Bundesregierung muss Rohstoffstrategie überdenken
03.07.2018

Bundesregierung muss Rohstoffstrategie überdenken

Die Verfügbarkeit von Rohstoffen ist die zentrale Herausforderung. Daher hat der Bundesverband der Deutschen Industrie (BDI) die Bundesregierung aufgefordert, die eigene Rohstoffstrategie zu überdenken.

„Die steigende Nachfrage nach Rohstoffen für Zukunftstechnologien erfordert einen zügigen Paradigmenwechsel in der Rohstoffpolitik“, sagte BDI-Präsident Dieter Kempf am Dienstag auf dem BDI-Rohstoffkongress in Berlin.

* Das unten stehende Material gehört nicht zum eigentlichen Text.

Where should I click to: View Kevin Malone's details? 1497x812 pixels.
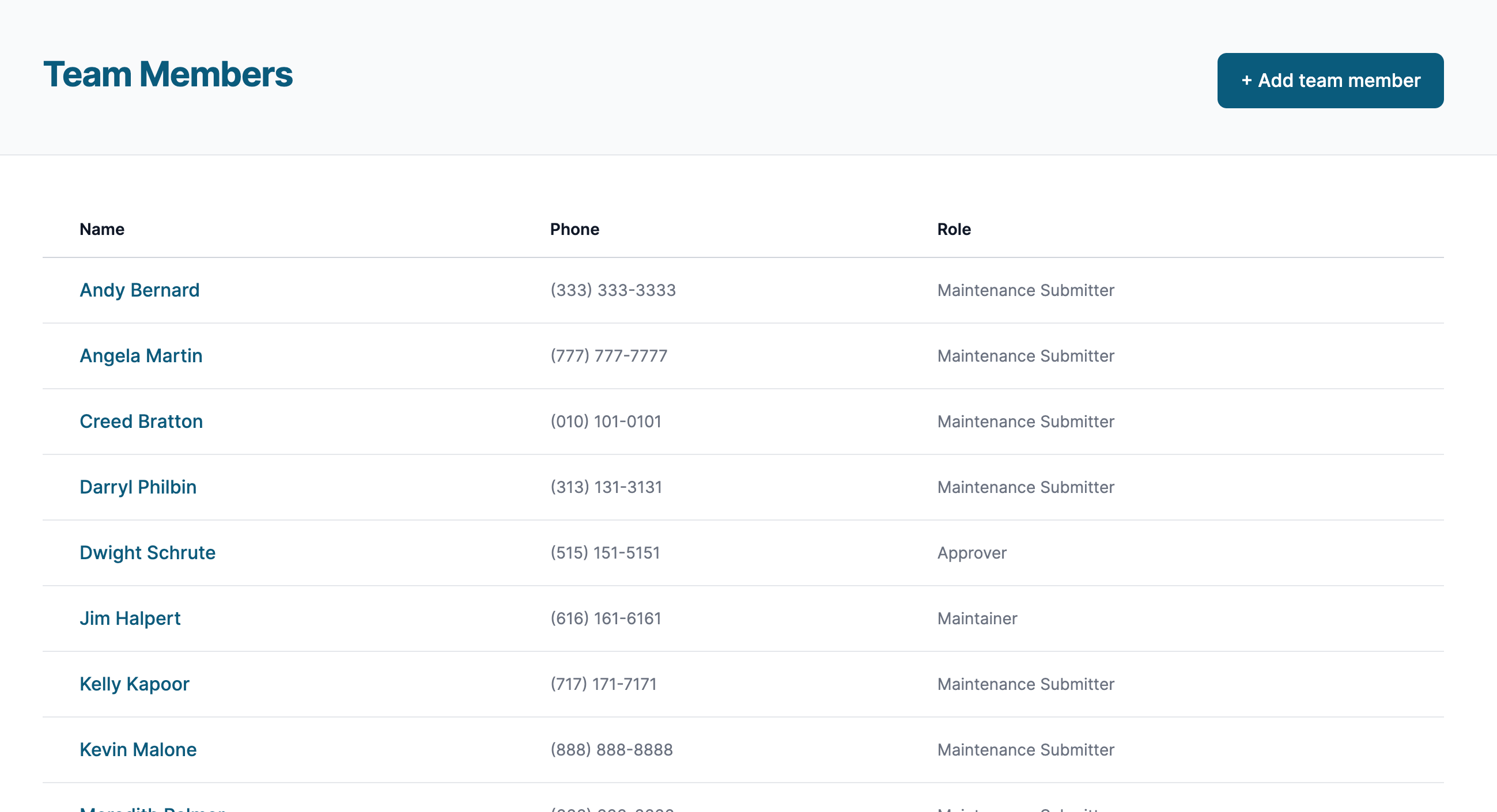point(137,749)
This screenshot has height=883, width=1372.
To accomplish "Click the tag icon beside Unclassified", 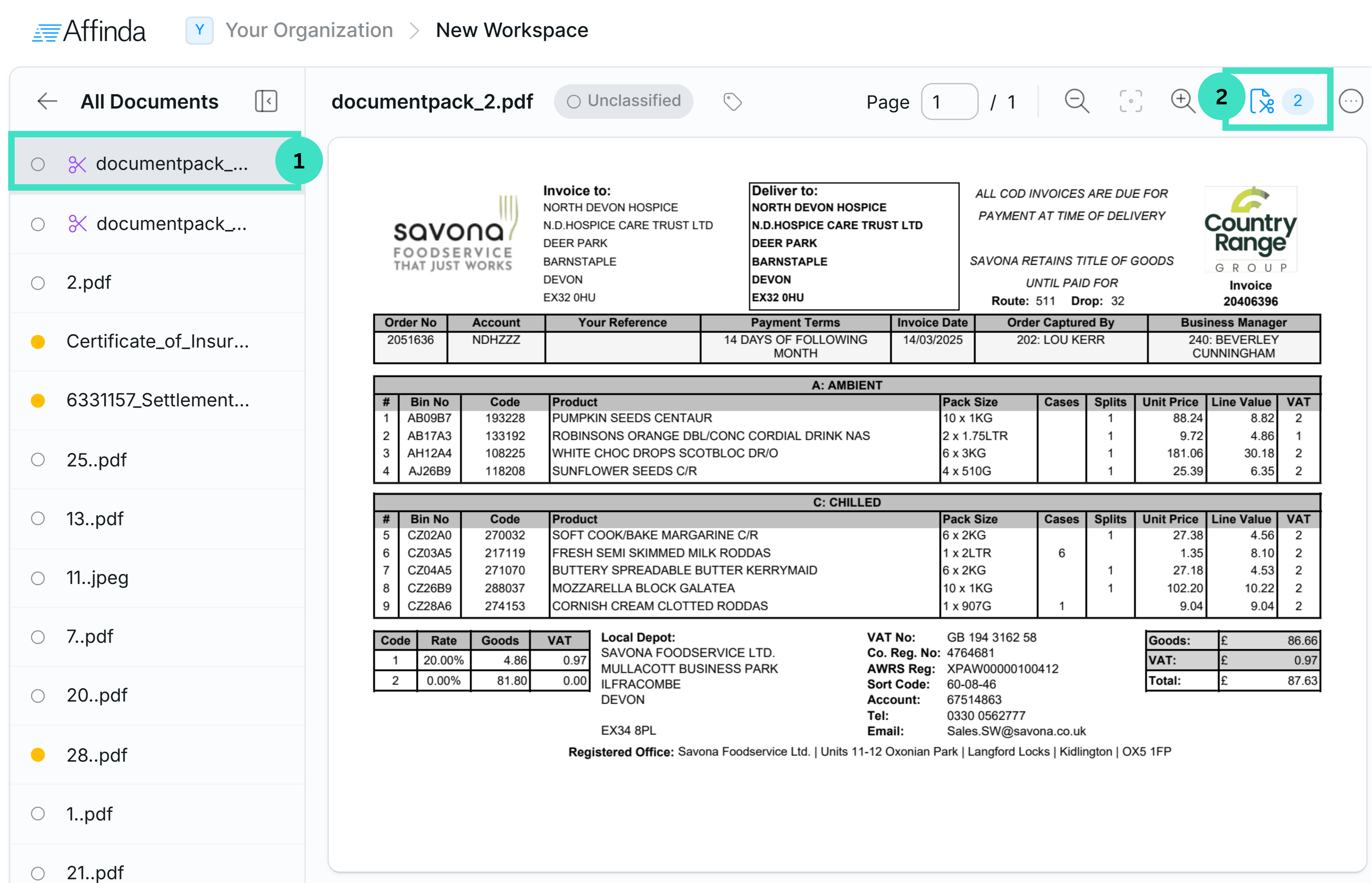I will click(x=732, y=102).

Der Preisverfall bei Rohstoffen nach der Finanz- und Wirtschaftskrise habe die Notwendigkeit von Rohstoffsicherung reduziert. „Jetzt wird die Verfügbarkeit von Rohstoffen zu einer zentralen Herausforderung für das Industrieland Deutschland.“

“Made in Germany” hängt von Rohstoffen ab

Nur mit High-Tech-Rohstoffen werde es Zukunftstechnologien “Made in Germany” geben, erklärte Kempf. „Innovative Produkte und neue Technologien wie Elektromobilität, Digitalisierung, Industrie 4.0 und die Energiewende vergrößern den Bedarf.“

Die Nachfrage nach Kobalt, Lithium, Nickel, Kupfer, Graphit oder Seltenen Erden, aber auch heimischen Rohstoffe wie Kies oder Sand wachse immer stärker. Von vielen Rohstoffen sei Deutschland komplett importabhängig. Damit steige die Abhängigkeit von rohstoffreichen Ländern – auch solchen, die deutsche oder europäische Sozial- und Umweltstandards oder die der guten Regierungsführung nicht erfüllen.

Rohstoffbezug muss nachhaltig und verantwortungsvoll sein

„Die deutsche Industrie bekennt sich zu höchsten Sozial-, Umwelt- und Menschenrechtsstandards – auch in der Rohstoffförderung“, unterstrich der BDI-Präsident. „Weil Deutschland selbst nicht mehr in der Exploration tätig ist, ist ein nachhaltiger und verantwortungsvoller Rohstoffbezug unser Ziel. Aber der Rohstoffmarkt hat sich von einem Nachfrager- zu einem Anbietermarkt verändert. Förderländer und Mienen können sich ihre Kunden aussuchen und nicht umgekehrt.“

Laut dem Fünf-Punkte-Plan des BDI für die Rohstoffpolitik soll der Bundeswirtschaftsminister Rohstoff-Beauftragter der Bundesregierung werden und die Rohstoffstrategie der Bundesregierung weiterentwickeln. Heimische Abbauflächen sollten gefördert, bürokratische Hürden abgebaut werden. Die Bundesregierung müsse effiziente Raumplanungs-, Genehmigungs- und Zulassungsverfahren sicherstellen.

Zudem soll der Aufbau einer Kreislaufwirtschaft von Rohstoffen für Zukunftstechnologien Priorität haben. International müssten Rohstoffförderung und Entwicklungszusammenarbeit verzahnt werden. Zudem sollte die Bundesregierung den Tiefsee- und Weltraumbergbau durch Pilotprojekte gezielt fördern.